[Source document]
* begin *
Hadasit Bio-Holdings

Press Releases

Annual general and special meeting Results- May 26, 2015

May. 26, 2015

Annual general and special meeting

HBL- Hadasit Bio Holdings Ltd.

May 26, 2015

In the offices of Zysman, Aharoni, Gayer and Associates, LLP

41-45 Rothschild St, Tel Aviv.

10:00 AM

 

1.       A discussion on the Company’s audited financial statements and the Board of Directors 2014 report

A discussion was held on the Company’s audited financial statements and the Board of Directors report for 2014.

 

2.       Approving the reappointment of the company's auditing accountant, and authorize the Board of Directors to determine the compensation for 2015.

It is proposed to reappoint the accounting offices of Deloitte, Brightman, Almagor Zohar and associates, as the company's auditing account until the company's next annual General meeting and to authorize the Board of Directors to determine the compensation for 2015.

A vote was held to approve the reappointment of the Company accountant and authorize the Board of Directors to determine his wage for 2015, yielding the following results:

In favor: 89,129,617 shares.

Against: 0 shares.

Abstentions: 1,712,050 shares.

It was decided to approve the reappointment of the Company accountant, and to authorize the Board of Directors to determine his wage for 2015, by a majority of 89,129,617 shares out of 90,841,667 participating in the vote, that is, 98.12% of the participating shares.

3.       Approving the Company’s capital consolidation and amending Company policy accordingly

It is hereby proposed to approve the consolidation and redistribution of the Company’s registered share capital and paid up share capital, and to amend Section 11.1 of the Company’s incorporation policy accordingly, so that every 5 regular shares of 0.01 NIS (each) existing in the Company’s registered share capital and paid up share capital will be consolidated into one regular share of 0.05 NIS; and to approve that all the Company’s registered and non-registered tradable warrants, that is, warrants (Series 6) and warrants (Series 8) will be adjusted similarly, so that every five warrants are consolidated into one, exercisable to a regular share of 0.05 NIS; The exercise prices of the registered and non-registered tradable warrants will be adjusted in accordance with the capital consolidation.
* end *
[Records provided]
* begin *
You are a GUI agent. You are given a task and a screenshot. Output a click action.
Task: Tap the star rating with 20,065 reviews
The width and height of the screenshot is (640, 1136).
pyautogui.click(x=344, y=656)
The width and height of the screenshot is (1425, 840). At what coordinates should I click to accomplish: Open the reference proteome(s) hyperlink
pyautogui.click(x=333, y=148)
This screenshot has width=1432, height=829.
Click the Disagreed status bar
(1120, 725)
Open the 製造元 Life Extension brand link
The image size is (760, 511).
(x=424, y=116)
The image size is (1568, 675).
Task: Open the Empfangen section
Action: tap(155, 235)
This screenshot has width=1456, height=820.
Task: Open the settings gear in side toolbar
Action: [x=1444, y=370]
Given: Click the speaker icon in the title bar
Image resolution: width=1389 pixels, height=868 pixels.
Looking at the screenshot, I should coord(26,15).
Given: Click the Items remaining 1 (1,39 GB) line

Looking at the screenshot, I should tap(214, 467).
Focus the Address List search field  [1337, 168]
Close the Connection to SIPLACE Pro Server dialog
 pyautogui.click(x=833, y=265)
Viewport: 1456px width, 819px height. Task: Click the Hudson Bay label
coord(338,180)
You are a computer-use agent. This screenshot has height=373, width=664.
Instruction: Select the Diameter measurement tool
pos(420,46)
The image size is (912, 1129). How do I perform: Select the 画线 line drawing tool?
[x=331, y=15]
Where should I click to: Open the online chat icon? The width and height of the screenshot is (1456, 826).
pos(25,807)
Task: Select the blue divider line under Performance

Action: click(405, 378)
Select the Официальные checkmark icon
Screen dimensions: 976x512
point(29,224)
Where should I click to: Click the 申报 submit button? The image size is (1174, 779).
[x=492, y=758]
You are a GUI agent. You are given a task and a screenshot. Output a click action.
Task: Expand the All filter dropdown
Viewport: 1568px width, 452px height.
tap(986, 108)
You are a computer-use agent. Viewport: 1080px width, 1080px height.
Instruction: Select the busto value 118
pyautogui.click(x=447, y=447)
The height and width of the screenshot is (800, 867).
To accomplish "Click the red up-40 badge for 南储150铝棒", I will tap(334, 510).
* end *
[Stated exercise 1]
Print the passage of the press release above that begins at the words "May. 26, 2015" and stops after the words "St, Tel Aviv.".
[Stated exercise 2]
Proceed with the press release on the shareholder meeting results, picking up after its last sentence.

[Right answer 1]
May. 26, 2015

Annual general and special meeting

HBL- Hadasit Bio Holdings Ltd.

May 26, 2015

In the offices of Zysman, Aharoni, Gayer and Associates, LLP

41-45 Rothschild St, Tel Aviv.

[Right answer 2]
A vote was held to approve the Company’s capital consolidation and amend Company policy accordingly, yielding the following results:

In favor: 90,841,667 shares.

Against: 0 shares.

Abstentions: 0 shares.

 

It was decided to approve the Company's capital consolidation and amend Company policy accordingly, by a majority of 90,841,667 shares out of 90,841,667 participating in the vote, that is, 100% of the participating shares.

 

4.       Approving an increase in the Company’s registered capital and amending Company policy accordingly

It is hereby proposed to approve the increase in the Company's registered capital by 120,000,000 regular shares of 0.01 NIS each (hereinafter referred to as: "Regular Shares"). After the increase the Company’s registered capital will amount to 3,950,000 NIS divided into 395,000,000 regular shares. Section 11.1 of the Company policy will be amended accordingly.

A vote was held to approve the increase in the Company’s registered capital and amend Company policy accordingly, yielding the following results:

In favor: 90,841,667 shares.

Against: 0 shares.

Abstentions: 0 shares.

It was decided to approve the increase in the Company’s registered capital and amend Company policy accordingly, by a majority of 90,841,667 shares out of 90,841,667 participating in the vote, that is, 100% of the participating shares.

 

5.       Approving an amendment to Company policy, under which members of the Board of Directors shall be appointment by resolution at the annual meeting or at a special shareholders meeting.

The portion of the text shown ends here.